TASK DETAILS:
Copy nothing but the lines from the line with "You are a GUI" to the end of the records, retyped exactly. Pictures stay out.
------ THE INPUT
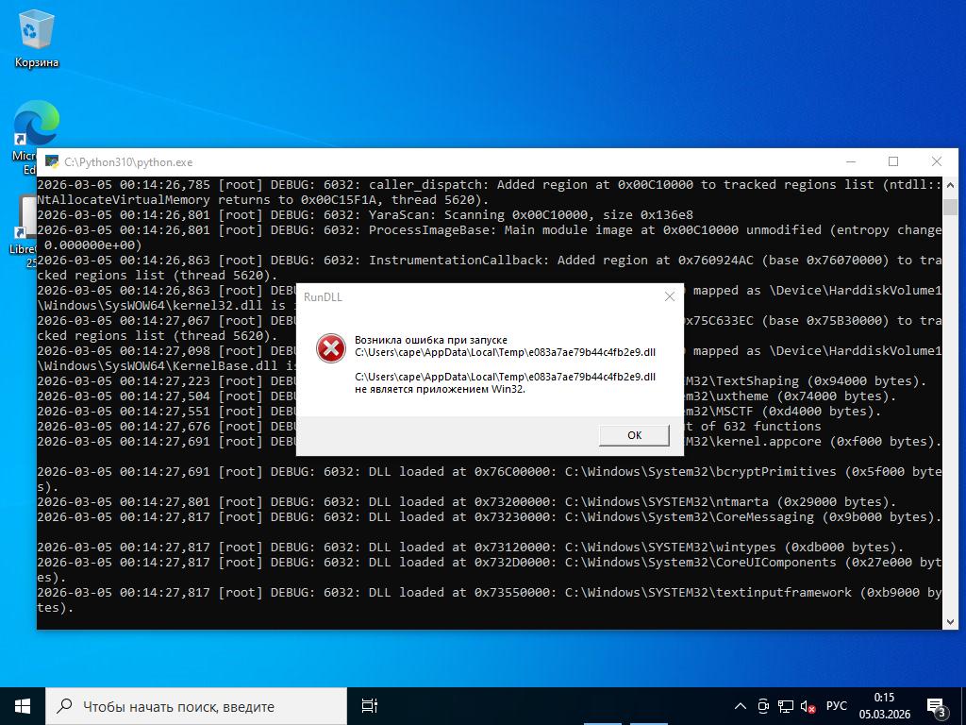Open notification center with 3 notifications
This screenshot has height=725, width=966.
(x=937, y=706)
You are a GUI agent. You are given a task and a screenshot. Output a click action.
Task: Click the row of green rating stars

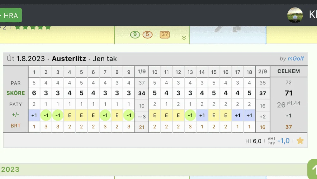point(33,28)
------------
EXERCISE RESPONSE:
You are a GUI agent. You are given a task and a screenshot. Output a click action.
Task: Click the row of green rating stars

point(33,28)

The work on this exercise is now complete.